Oracle Label Securityの統合監査ポリシーの作成方法を学習するには、『Oracle Databaseセキュリティ・ガイド』を参照してください。従来型監査のサポート終了の仕組みの詳細は、『Oracle Databaseセキュリティ・ガイド』を参照してください。

15.2 従来型監査を使用したOracle Label Securityの監査

従来の監査はサポートされませんが、アップグレードされたデータベースでの従来の監査設定をいくつかの制限付きで使用できます。

従来型監査はOracle Databaseリリース23ai以降ではサポートが終了していますが、リリース23aiにアップグレードした場合、既存のOracle Label Security従来型監査の設定はすべて維持されます。Oracle Label Securityのデータ・ディクショナリ・ビューでは、引き続きこの監査情報が取得されます。既存の従来の監査設定は削除できます。ただし、新しい従来の監査設定は作成できません。かわりに、更新する必要がある従来型監査ポリシーと置き換える、統合監査ポリシーを作成する必要があります。

従来型監査の設定は、SA_AUDIT_ADMIN PL/SQLパッケージによって制御します。監査は、ユーザーのアクションの成功(ポリシーによってユーザーがタスクを実現できたかどうか)、またはユーザーのアクションの失敗(ポリシー違反したかどうか)のいずれかを示します。Oracle Label Securityでは、このパッケージを使用して監査レコードを収集し、これらの監査レコードをOracle Label Securityデータ・ディクショナリ・ビューに書き込みます。

新しいデータベースをインストールし、Oracle Label Securityを使用するようにそれを構成すると、それでは統合監査のみが使用されます。以前のリリースからアップグレードした場合、Oracle Label Securityでは、そのリリースで実装された監査が使用されます。

従来の監査証跡には、アクション番号のみがリストされます。対応する監査アクション名を見つけるには、LABACSYS.OLS$AUDIT_ACTIONSシステム表を問い合せます。この表を問い合せるには、AUDIT_VIEWERAUDIT_ADMINまたはpolicy_DBAロールが必要です。

従来の監査のサポート終了の仕組みの詳細は、Oracle Databaseセキュリティ・ガイドを参照してください。

15.3 Oracle Label Securityポリシーに対する従来型監査の無効化

Oracle Label Securityポリシーに対して従来型監査を無効にし、かわりに統合監査を使用することをお薦めします。

  1. LBAC_DBAデータベース・ロール(または特定のポリシーに対するpolicy_DBAロール)があるユーザーとして、データベース・インスタンスにログインします。
  2. 必要に応じて、ALL_SA_POLICIESデータ・ディクショナリ・ビューを問い合せて、従来型監査を無効にするポリシーを見つけます。
  3. SA_AUDIT_ADMIN.NOAUDITプロシージャを実行してポリシーに対する監査を無効にします。
    例:
    BEGIN
     SA_AUDIT_ADMIN.NOAUDIT(
      policy_name      => 'hr_ols_pol',
      users            => 'jjones',
      audit_option     => NULL);
    END;
    /

    この指定の説明

    • policy_name: ポリシー名は必須です。

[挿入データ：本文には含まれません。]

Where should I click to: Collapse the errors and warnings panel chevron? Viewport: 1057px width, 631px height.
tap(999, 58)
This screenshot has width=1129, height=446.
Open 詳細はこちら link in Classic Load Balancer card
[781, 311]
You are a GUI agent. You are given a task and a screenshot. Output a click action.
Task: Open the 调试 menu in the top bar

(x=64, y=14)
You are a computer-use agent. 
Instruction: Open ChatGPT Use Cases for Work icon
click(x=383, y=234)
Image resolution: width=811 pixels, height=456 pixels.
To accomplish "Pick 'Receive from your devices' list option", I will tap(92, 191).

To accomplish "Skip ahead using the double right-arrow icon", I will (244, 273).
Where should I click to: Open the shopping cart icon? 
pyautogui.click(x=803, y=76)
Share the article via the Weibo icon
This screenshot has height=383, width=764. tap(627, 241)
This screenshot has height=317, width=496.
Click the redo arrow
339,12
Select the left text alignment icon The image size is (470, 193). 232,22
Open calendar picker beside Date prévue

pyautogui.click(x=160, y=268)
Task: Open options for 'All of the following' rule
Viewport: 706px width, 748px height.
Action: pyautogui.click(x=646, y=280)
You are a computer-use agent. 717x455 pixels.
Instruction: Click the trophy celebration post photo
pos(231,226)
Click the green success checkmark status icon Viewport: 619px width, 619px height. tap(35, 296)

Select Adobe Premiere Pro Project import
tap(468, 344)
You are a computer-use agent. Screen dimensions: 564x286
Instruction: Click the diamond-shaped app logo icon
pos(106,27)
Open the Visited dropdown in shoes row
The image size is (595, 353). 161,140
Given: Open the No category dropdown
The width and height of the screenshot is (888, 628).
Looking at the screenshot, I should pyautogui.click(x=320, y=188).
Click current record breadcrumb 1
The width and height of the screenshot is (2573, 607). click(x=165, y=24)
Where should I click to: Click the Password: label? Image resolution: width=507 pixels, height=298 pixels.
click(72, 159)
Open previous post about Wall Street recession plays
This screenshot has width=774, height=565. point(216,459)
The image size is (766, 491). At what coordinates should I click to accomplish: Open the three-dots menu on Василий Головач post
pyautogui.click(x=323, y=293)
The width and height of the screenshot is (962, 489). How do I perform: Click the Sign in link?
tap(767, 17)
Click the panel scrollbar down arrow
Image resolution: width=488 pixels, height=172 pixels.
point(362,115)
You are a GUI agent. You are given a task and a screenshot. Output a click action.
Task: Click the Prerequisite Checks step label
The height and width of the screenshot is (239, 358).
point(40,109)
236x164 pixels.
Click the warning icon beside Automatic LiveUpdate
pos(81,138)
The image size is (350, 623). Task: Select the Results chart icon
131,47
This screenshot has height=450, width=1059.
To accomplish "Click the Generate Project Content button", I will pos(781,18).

既存のポリシーを見つけるには、ALL_SA_POLICIESデータ・ディクショナリ・ビューのPOLICY_NAME列を問い合せます。
    • users: この設定は、監査されたユーザーのカンマ区切りリストです。この設定を省略するか、usersパラメータにNULLを指定すると、すべてのユーザーに対して監査が無効になります。Oracle Label Securityのポリシーを変更する権限があるユーザーを見つけるには、ALL_SA_AUDIT_OPTIONSビューのUSER_NAME列を問い合せます。
    • audit_option: hr_ols_polポリシーに適用されたすべての監査オプションを無効にするには、NULLを指定します。特定のオプションのみを無効にする場合は、次のような選択肢があります:
      • APPLY: 表およびスキーマへの指定したOracle Label Securityポリシーの適用について監査を無効にします。
      • REMOVE: 表およびスキーマからの指定したOracle Label Securityポリシーの削除について監査を無効にします。
      • SET: ユーザー認証の設定、およびユーザー権限とプログラム権限の監査を無効にします。
      • PRIVILEGES: ポリシー固有のすべての権限の使用について監査を無効にします。